Identification of Distinct Carboxyl-Terminal Domains Mediating Internalization and Down-Regulation of the Hamster α1B- Adrenergic Receptor

Abstract

The roles of the carboxyl-terminal tail of the α_1B-adrenergic receptor in its expression, function, and regulation were investigated by site-directed mutagenesis. The receptor construct truncated after residue 363 seemed not to be properly expressed. In contrast, the receptor truncated after residue 366 and all of the longer receptor constructs were properly expressed and exhibited agonist and antagonist binding and activation of phosphoinositide hydrolysis similar to the wild-type receptor.

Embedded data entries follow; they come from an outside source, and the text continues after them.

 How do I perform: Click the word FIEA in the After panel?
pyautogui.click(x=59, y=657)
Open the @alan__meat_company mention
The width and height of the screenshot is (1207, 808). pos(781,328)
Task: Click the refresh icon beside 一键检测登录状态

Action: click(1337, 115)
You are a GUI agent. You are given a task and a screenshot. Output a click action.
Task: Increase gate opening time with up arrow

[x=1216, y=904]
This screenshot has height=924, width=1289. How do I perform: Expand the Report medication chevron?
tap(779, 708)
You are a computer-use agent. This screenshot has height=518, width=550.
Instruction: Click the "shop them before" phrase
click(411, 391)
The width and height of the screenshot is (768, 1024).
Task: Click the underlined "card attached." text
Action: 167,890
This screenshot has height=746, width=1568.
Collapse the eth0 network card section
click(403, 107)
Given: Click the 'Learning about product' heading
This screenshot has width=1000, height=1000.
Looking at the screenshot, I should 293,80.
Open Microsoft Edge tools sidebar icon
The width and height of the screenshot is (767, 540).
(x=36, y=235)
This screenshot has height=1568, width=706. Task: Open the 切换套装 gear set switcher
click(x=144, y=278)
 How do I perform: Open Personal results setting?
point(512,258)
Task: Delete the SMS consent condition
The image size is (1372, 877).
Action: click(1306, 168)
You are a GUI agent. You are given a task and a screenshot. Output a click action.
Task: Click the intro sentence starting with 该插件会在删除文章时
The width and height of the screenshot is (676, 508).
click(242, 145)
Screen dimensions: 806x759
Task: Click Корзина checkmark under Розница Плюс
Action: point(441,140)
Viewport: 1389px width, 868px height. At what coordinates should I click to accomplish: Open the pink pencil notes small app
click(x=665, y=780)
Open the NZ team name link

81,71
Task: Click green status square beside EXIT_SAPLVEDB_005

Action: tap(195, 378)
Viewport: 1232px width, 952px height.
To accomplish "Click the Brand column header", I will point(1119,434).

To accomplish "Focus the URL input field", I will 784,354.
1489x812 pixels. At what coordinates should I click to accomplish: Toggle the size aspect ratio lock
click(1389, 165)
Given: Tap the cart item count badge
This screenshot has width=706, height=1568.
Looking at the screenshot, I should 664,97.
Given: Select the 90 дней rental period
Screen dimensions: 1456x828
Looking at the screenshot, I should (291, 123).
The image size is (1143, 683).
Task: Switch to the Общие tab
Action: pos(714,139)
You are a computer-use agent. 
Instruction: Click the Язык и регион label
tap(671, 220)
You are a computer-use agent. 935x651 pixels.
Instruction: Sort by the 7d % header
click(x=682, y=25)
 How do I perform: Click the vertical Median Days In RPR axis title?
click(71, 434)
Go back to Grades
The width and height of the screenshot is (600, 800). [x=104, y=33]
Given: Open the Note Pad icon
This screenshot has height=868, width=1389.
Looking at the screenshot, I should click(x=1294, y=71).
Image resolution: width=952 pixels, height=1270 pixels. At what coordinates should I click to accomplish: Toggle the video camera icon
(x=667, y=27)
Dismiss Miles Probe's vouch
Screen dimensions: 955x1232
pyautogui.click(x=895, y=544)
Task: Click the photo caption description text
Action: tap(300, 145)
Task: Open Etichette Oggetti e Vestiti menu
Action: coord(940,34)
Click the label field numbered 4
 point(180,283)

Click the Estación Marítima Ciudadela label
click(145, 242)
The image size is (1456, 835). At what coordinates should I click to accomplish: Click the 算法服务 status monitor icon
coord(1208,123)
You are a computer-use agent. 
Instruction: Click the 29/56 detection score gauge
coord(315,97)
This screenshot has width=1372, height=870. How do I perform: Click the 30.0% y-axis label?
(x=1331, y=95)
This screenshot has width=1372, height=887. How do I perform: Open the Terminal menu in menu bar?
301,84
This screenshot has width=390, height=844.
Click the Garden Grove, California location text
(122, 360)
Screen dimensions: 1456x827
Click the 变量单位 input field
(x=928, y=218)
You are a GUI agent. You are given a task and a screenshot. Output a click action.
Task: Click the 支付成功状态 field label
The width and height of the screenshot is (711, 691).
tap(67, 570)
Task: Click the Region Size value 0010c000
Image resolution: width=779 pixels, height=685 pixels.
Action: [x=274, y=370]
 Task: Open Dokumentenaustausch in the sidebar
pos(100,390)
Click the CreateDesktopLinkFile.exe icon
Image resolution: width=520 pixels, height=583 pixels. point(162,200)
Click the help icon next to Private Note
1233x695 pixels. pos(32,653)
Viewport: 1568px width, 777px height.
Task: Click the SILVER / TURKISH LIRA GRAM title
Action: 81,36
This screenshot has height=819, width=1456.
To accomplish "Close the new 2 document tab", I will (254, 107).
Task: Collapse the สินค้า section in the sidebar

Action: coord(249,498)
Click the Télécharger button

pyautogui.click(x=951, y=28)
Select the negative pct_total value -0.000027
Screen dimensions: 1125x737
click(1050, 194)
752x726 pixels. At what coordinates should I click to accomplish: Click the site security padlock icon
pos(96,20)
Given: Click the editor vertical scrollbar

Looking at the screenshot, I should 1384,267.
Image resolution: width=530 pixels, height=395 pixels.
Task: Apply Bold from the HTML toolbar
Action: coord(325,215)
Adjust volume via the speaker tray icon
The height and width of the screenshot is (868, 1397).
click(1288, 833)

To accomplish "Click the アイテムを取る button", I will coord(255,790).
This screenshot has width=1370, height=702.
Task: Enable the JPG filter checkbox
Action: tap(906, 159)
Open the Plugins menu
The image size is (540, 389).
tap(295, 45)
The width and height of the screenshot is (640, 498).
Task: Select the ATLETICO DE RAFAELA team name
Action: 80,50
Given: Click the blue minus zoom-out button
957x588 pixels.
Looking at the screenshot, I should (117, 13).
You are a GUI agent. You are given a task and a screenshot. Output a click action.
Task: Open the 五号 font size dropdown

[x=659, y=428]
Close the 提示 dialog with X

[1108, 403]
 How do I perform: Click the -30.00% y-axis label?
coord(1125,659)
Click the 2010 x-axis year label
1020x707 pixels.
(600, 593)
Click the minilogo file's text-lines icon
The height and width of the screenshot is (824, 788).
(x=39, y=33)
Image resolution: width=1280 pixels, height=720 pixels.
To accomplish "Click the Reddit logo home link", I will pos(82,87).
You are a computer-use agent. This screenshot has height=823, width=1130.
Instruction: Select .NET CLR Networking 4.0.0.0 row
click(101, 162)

Agonist-induced sequestration of receptors within the plasma membrane, endocytosis into intracellular vesicles, and eventual down-regulation were all absent in the receptor truncated after residue 366. A series of sequential truncations and a deletion mutation identified a critical role for residues 403 to 425, which include the previously identified sites for G protein-coupled receptor kinase phosphorylation, in agonist-induced internalization of the receptor. Similar studies identified a critical role for residues 367 to 380 in agonist-induced down-regulation. Individual point mutations converting either cysteine 367 or serine 369 to alanine selectively eliminated down-regulation, thus identifying two specific amino acid residues required for down-regulation. Importantly, several of the mutated receptors that failed to show rapid agonist-induced internalization nonetheless exhibited normal agonist-induced down-regulation. In addition to identifying specific regions and individual residues of the α_1B-adrenergic receptor involved in internalization and down-regulation, these studies provide mutated receptors that internalize but do not down-regulate, that down-regulate without internalization, and that are defective in both internalization and down-regulation, all of which should be useful tools for further studies of the specific cellular compartments and molecular mechanisms involved in receptor internalization and down-regulation.